1) The DisplayLink 160 chip. Running uncompressed screen information
is an
OK solution, but of course it requires more hardware to actually
decode in real
time. My 3 Ghz dual core can do it, but I doubt all the interested
consumers have
that kind of power (many do, yes, but laptops are getting more
popular). Still
something to consider.

I've been thinking about this one.  At first it seemed like having a
lossless compression would provide a great solution that could be used
for anything (video, CAD, games, ...).  But it has some disadvantages.
We'd have to decode in the host computer, then reencode in the
DisplayLink's lossless codec.  So it is less efficient.  Then I
thought, why couldn't we use one of the video decoder chips in the
Ethervideo box, and have the host computer encode CAD/game/whatever
output into mpeg?  The video case would be more efficient, and the
CAD/game/whatever cases wouldn't be any worse, modulo whatever differences
there are in codec encoding overhead.  Plus the small detail that the
current DisplayLink chips apparently do not support 1080.

Yes, very good point. I hadn't thought of just packaging in MPEG -- that sounds
like a better support-all solution.

No 1080 = no fun. The 160 is not out yet. Do we have an ETA?
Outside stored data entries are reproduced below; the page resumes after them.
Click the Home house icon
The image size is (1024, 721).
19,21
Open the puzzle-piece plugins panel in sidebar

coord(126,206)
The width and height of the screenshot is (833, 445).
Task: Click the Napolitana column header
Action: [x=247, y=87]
3) The 900Mhz TI DSP. This looks fantastic! 7200 MACs, only $70, etc.

Is it fast enough?

I am probably going to start the crunching later this week, unless somebody else already has? For now, I think it is safe to assume color transform and 8x8 IDCT in FPGA hardware. Besides that, we can't assume that anything is
"free."


4) The Ambarella chip. This looks good, is low power, etc, but I
imagine it would
be more useful in an application that uses the encoding and
processing. We can
easily adjust our requirements to support this, however -- I linked
to an Engadget
article a while back with a bunch of people commenting that they
would buy a
PCI H.264 encoder accelerator in a second, and I don't see how an
ethernet one
is any different.

There is a market for a HD encoder.  Some people want to be able to
take component output from a cable/sat box and timeshift it.  I'm
not sure how large this market is.

With most major (sat/cable) companies already supporting DVR, it probably isn't strictly needed. It would be nice, however. Some people might want to
use it to process video for web sending. Compressing a 15 minute video
from DV to 320x240 took upwards of 20 minutes on my laptop, and being
able to speed that up would be a market for YouTube posters. Heck, maybe
even video producer would have a useable linux environment at that point.

I think the market for an
inexpensive decode box will be large.

Yes, as evidenced by the Apple TV and competition.

Do we have an idea of how
much extra it would cost to add encode?

Well, $247 - $40 = $200 minimum for ASIC (we could probably reduce this)
The point is that it is a lot.

If we use DSP + FPGA, it is free (development time). Go programmability!
I don't know if there are any other parts of encode that could be sped up with hardware (color transform? DCT?), but the advantage is that it doesn't have to
be real time, just fast(er than a CPU).

The Fujitsu chip at $247
seems spendy, are there less expensive encoders?  $247 would make
the box too expensive for people who only need decode.

It would also limit us to people who cared about FOSS -- with the apple TV and similar costing less, we won't be able to compete. I suggest finding a
different option.

5) The broadcom chip (BCM7412). This in again a nice SoC solution.

Yes, the Broadcom chips look promising.  Under $40 for the
BCM70010/BCM70012 sounds workable, and for our app we might not
need both chips, so it might be even cheaper.  Do we have a price
for the BCM7412?

I couldn't find one on the Broadcom site. I can keep looking.

Another thought I had -- will we have a hard drive or support USB storage?